Copyright © 2000 by The American Association of Immunologists

Antigenic Epitopes Regulate the Phenotype of CD8+ CTL Primed by Exogenous Antigens1

Hakling Ma and Judith A. Kapp2

Department of Ophthalmology, Pathology, and Winship Cancer Center, Emory University School of Medicine, Atlanta, GA 30322

We previously reported that insulin-specific, MHC class I-restricted CTL precursors can be primed by injecting C57BL/6 mice with bovine insulin in CFA. These bovine insulin-primed CTL displayed a type 0 CTL phenotype, producing IL-4, IL-5, IL-10, low levels of IFN-{gamma}, but no TNF-{alpha}. By contrast, CTL generated from C57BL/6 mice primed with OVA in CFA produced IFN-{gamma} and TNF-{alpha} but no IL-4, IL-5, or IL-10 and therefore were classified as type 1 CTL. Although CD4+ T cell subsets have been compared extensively in the literature, CTL subsets are less well characterized. Here, the phenotype, function, and requirements for the in vivo activation of type 1 and type 0 CTL cells were studied. Although both types of CTL express many of the same cell-surface Ags, OVA-specific CTL but not bovine insulin-primed CTL expressed CT-1, a carbohydrate epitope of CD45, and bovine insulin-primed CTL but not OVA-specific CTL expressed Fas constitutively. Priming of CTL was abrogated by depletion of phagocytic cells but not CD4+ T cells, whereas depletion of CD4+ T cells but not phagocytic cells inhibited Ab responses in the same mice.
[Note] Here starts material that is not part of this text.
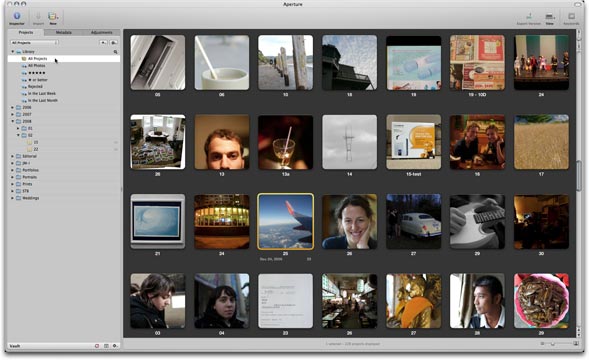
Task: Expand the 2007 folder
Action: 13,114
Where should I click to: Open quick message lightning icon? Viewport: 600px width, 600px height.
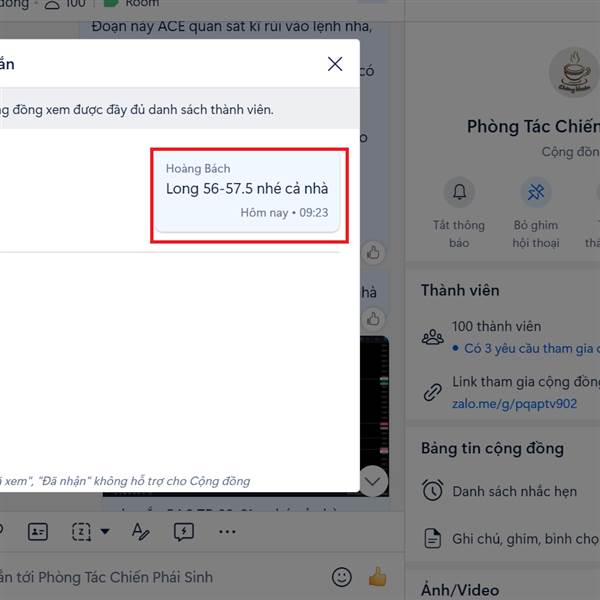pyautogui.click(x=184, y=532)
Neither endogenous IL-4 nor the dose of priming Ag altered the CTL phenotypes, but the antigenic peptides of OVA and bovine insulin were key to determining the differentiation of either type 1 or type 0 CTL. To our knowledge, this is the first time that antigenic epitopes have been demonstrated to influence the phenotype of Ag-specific CTL responses. These results may be relevant to the development of peptide vaccines in which a particular type of CTL response is desired.